• Task to complete: If a record holds a picture, leave the picture out and copy everything else exactly.
........
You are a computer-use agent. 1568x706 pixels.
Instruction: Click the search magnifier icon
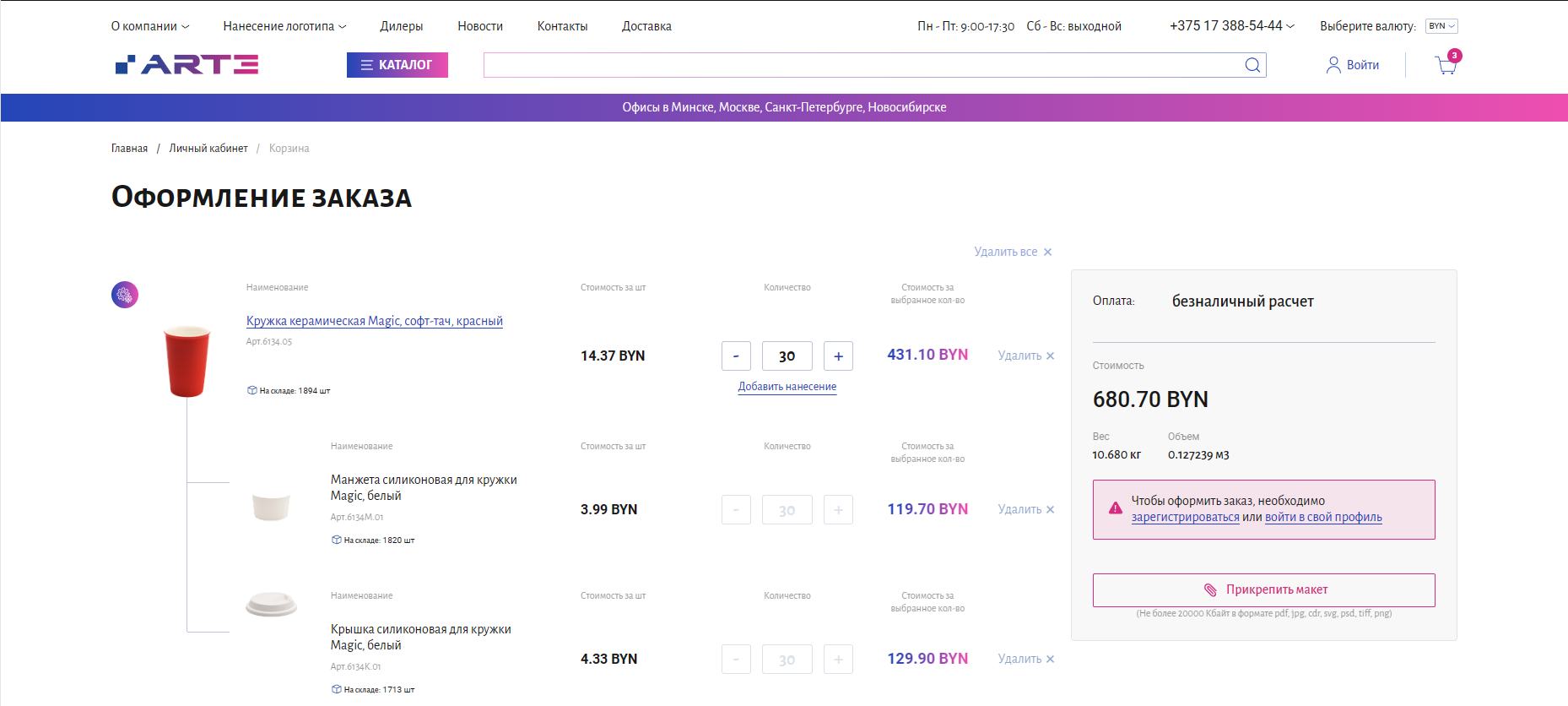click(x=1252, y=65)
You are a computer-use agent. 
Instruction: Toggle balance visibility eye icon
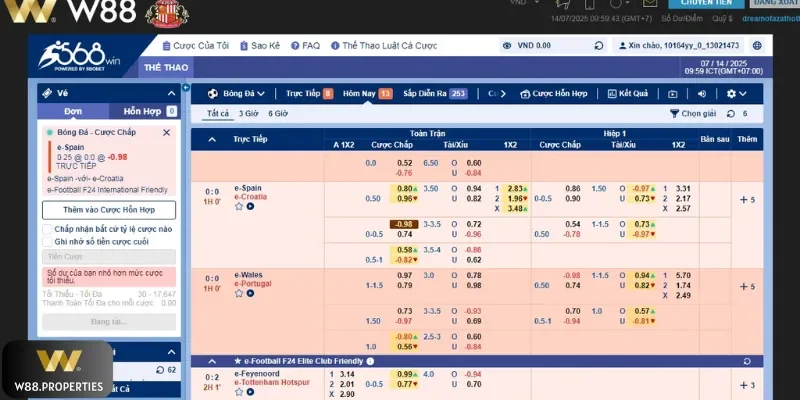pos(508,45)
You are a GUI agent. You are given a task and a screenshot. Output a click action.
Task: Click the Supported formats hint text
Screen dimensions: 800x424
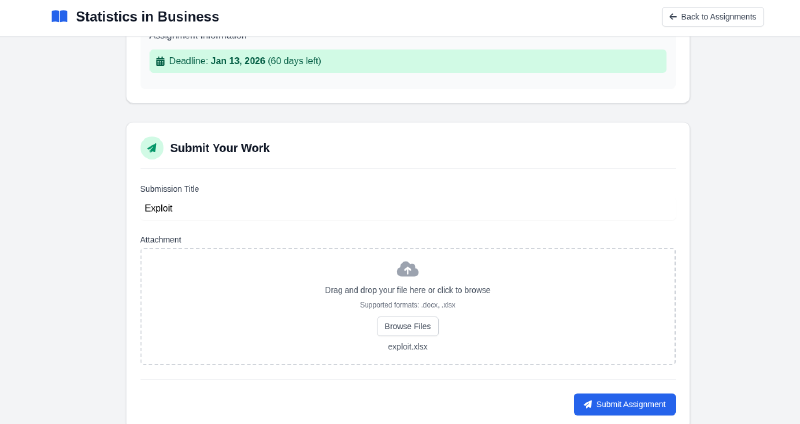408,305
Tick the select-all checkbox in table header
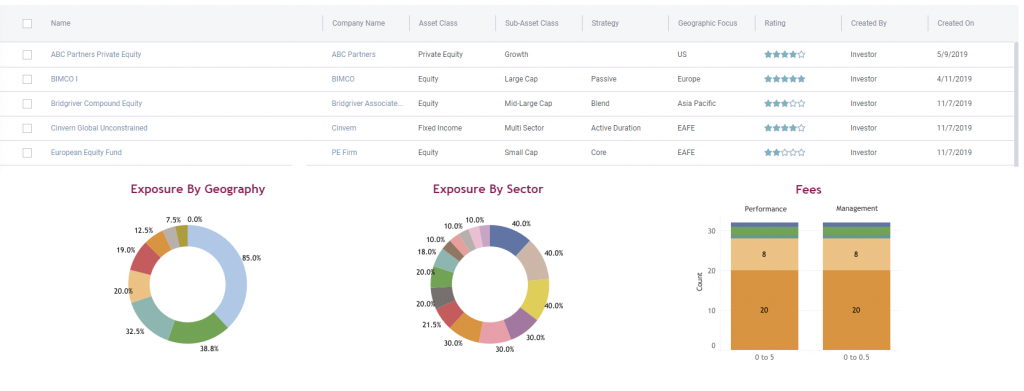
........
• Task result:
You are a computer-use agent. 1568x706 pixels.
Instruction: Click the search magnifier icon
click(x=1252, y=65)
You are a computer-use agent. 
Instruction: Toggle balance visibility eye icon
pos(508,45)
You are a GUI agent. You are given a task and a screenshot. Output a click action.
Task: Click the Supported formats hint text
Screen dimensions: 800x424
408,305
Tick the select-all checkbox in table header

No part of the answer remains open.